I understand the impetus from well-meaning friends who interrupt with "don’t say that, just stay positive!" when you talk about fears of what may come to pass in your cancer treatment, but they don't seem to understand that speaking about these anxieties is a means of release. The patient ends up feeling like she has to act happy and fine all the time, and stifles the desperate need to talk through all of this. Unfortunately, oftentimes caregivers feel the same responsibility to put on a happy face around their loved one with cancer, lest they bring him down or pierce the bubble of positivity. It ends up becoming a farce-like scenario you might read in a "Missed Connections" ad, where both people are looking for the same thing and don't realize that it is right in front of them.
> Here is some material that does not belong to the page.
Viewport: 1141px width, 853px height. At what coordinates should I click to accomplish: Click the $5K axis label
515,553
As I mentioned in "Dedicated to the Caregivers" I have a phenomenal caregiver for a husband. And while he is often the one who brings me up when I'm feeling blue, I cherish the conversations we have where we let each other know how f---ing terrifying this is. In fact, one of my favorite memories happened a few months after my diagnosis, when it had finally all sunk in. By this time, we had cried rivers of tears and we were starting to accept our new cancer landscape, coming to grips with how totally bizarre and surreal our lives were now. We were talking with a friend about my diagnosis, and the friend said,
"But they caught it early right?"

"…No, no they didn't."

"But they can treat it and you'll be okay, right?"
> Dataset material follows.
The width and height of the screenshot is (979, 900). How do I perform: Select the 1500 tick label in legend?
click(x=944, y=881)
"…No, no it's actually pretty bad."
And then my husband and I burst out laughing. Really, you can only cry so much, then you just have to laugh. If we hadn't been able to talk to each other freely about all our fears, we wouldn't have been able to share a laugh over how absurd this all was. (Our poor friend looked a little startled.)
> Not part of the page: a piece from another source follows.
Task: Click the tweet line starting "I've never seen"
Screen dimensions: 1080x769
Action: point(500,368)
Of course, this goes far beyond cancer. How often do we hide what truly bothers us, pushing aside what we really want to say or do because we are afraid of how others will react. I say, go for it! Speak about it. Be bold. You may find that you are less alone than you think, and you can laugh together rather than crying alone.

Originally posted at:


Unknown said...

I understand exactly what you wrote about. I have lost 4 family members because they are wanting to stay ignorant about my condition. I have stage 4 metastatic Carcinoid Syndrome. I was misdiagnosed for about 4 years. It was diagnosed at stage 3 on December 27 2011. It went into stage 4 last summer. I stay "positive" most of the time and I don't talk about my illness unless someone asks. And unless they are close I usually respond with "I am doing ok". I had bad results from a CT and labs 2 weeks ago and I kept it to myself for a week still I broke down in front of my wife. It was such a relief to get it out of my head.

Lil-Lytnin said...

Thank you for your comment, Nigel. I'm so sorry your family was not able to accept your condition. I do push cancer out of my mind a lot, because dwelling on it all the time becomes overwhelming. But when the hard emotions come up, I think you really have to deal with them. I'm so glad you were able to be honest with your wife, but I'm sad to hear you got some bad test results. I hope there are more treatment options for you. LIVE EVERYDAY indeed!

darrell_f said...

You should not get static for this; certainly you won't get static from those of us that share the same diagnosis. Your message is one that I want to shout at the top of my voice, but I don't. I'm sure sick of hearing about the 'positive'.
Thanks for writing this.

Anonymous said...

Thank you for writing this. I know exactly how you feel. One day I had had enough of keeping everything inside and putting on a happy face when I was feeling anything but happy. I insisted someone listen to me. I had fears and emotions I had to let out. I felt so much better afterward.

Lil-Lytnin said...

darrell_f - Much to my surprise, I have received zero static for this. The response has been quite the opposite. I got one great comeback that you might want to use: "The only thing I am positive about is that lung cancer sucks."

Lil-Lytnin said...

Anonymous - I'm so glad that you found someone who would listen to you and let you get it all out. That is so important as we struggle with some really difficult stuff. Best of luck to you.